I thought I had blogged on this paper before, but I can’t find a prior post. So, here are some quotes and brief comments on Zeliadt, S. B., Ramsey, S. D., Penson, D. F., Hall, I. J., Ekwueme, D. U., Stroud, L., & Lee, J. W. (2006). Why do men choose one treatment over another? Cancer, 106(9), 1865-1874.
In the largest study we reviewed, which involved 1000 patients, approximately 42% of patients defined an effective treatment as one that extended expected survival or delayed disease progression, whereas 45% indicated that effectiveness meant preservation of quality of life (QOL).5 This is in contrast to physicians, 90% of whom defined effectiveness as extending expected survival. In another study, fewer than 20% of patients ranked either “effect of treatment on length of life” or “chances of dying of cancer” as 1 of the 4 most important factors in making a decision.26 In 1 study of health state preferences, 2 of 5 men were unconditionally willing to risk side effects for any potential gain in life expectancy.64 These studies suggest that there is substantial variation in the significance that patients place on cancer eradication, and that treatment efficacy means more than “control” of the tumor for many patients.
Concerns regarding cancer eradication appear to correlate directly with aggressiveness of therapy, with radical prostatectomy being the choice preferred by the majority of patients who focus on cancer control.
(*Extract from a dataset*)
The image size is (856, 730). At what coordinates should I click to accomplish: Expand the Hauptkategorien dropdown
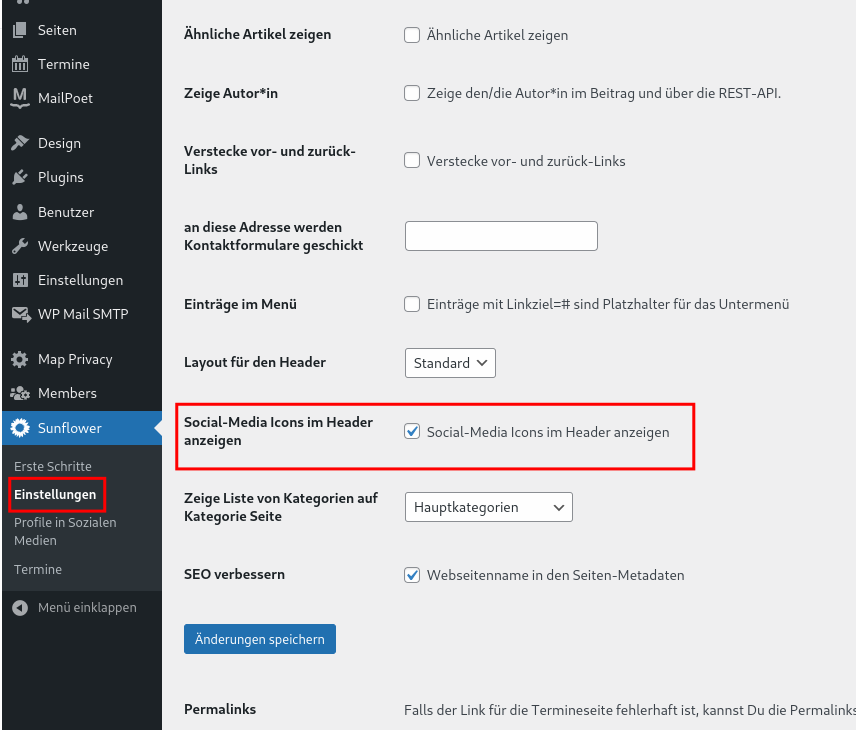point(488,507)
So, concerns about cancer relate to treatment choice. To the extent that those attitudinal factors also relate to outcomes (e.g., through their relationship with care for other conditions), they are good candidates for unobserved factors that, in part, explain the difference between results of instrumental variables (or RCT) and other observational study techniques.
Side effects like incontinence and impotence are frequently cited concerns, as reported in the paper. However:
To our knowledge, there is limited information available regarding how men balance side effects in making their treatment decision. For example, although preservation of sexual function was rated as very important by 90% of men age younger than 60 years, and 79% of men age 75 years and older, in a separate question only 3% of these same men indicated that “having few side effects” was the most important consideration in initiating therapy.5 Fear of side effects was also stated by only 3% of men in a study in North Carolina, in which the majority of patients were black.8 Srirangam et al.45 reported that although 55% of spouses reported that side effects were important, only 6% indicated that side effects were deciding factors. One study comparing surgery and brachytherapy reported that 25% of patients chose between these 2 options based on the side effect profile.9 In addition, although Holmboe and Concato10 found that 49% of patients were concerned with incontinence and 38% were concerned with impotence, only 13% reported weighing the risks and benefits of treatment. These studies demonstrate the apparent disconnect between patients’ stated importance of side effects and the role that they actually play in reaching the final treatment decision.
Ultimately, it’s what patients actually do, not what they say, that matters. Therefore, side effects may be less of a relevant factor in treatment decisions than is commonly believed. Put another way, that something is a concern doesn’t imply that it changes one’s decision. That does not take away from the fact that concerns are psychologically important.
Less frequently discussed are concerns about other potential complications.
Fear of surgical complications was emphasized by some men who selected watchful waiting. 7 A different study found that complications due to surgery were of concern to 12% of patients when considering surgery.3 A belief that radiation is harmful rather than therapeutic was offered by some men who selected surgery.44 When considering radiation therapy, 21% of men indicated concern about skin burns.3 Long recovery times were cited by 17% of patients.10 For a small percentage of men, issues such as fear of surgery or radiation appeared to be the primary factor in their decision regarding treatment.
One reason complications and side effects may play a relatively small role in treatment decisions is that physicians are playing a large role in influencing those decisions.
The role of the physician recommendation has received considerable attention in prostate cancer decision making due to the widely recognized preferences held by each physician specialty. As might be expected, opinions regarding the optimal treatment for localized prostate cancer vary among urologists, radiation oncologists, oncologists, and general practitioners. Urologists nearly universally indicate that surgery is the optimal treatment strategy, and radiation oncologists similarly indicate that radiation therapy is optimal.78
To the extent that treatment choice is driven by physicians and is otherwise unrelated to outcomes, it suggests an opportunity for a valid instrument. This is what Hadley, et al. exploited.
The paper continues with an exploration of the role of family members, race, socioeconomic, and psychological factors in treatment choice. Some of these (e.g., family relationships, socioeconomic factors, psychological factors) are likely to be incompletely observed and are, therefore, additional possible reasons why instrumental variables and RCT results differ from naive, observational studies. They key is that they may also be related to outcomes. It’s not too hard to imagine they could be.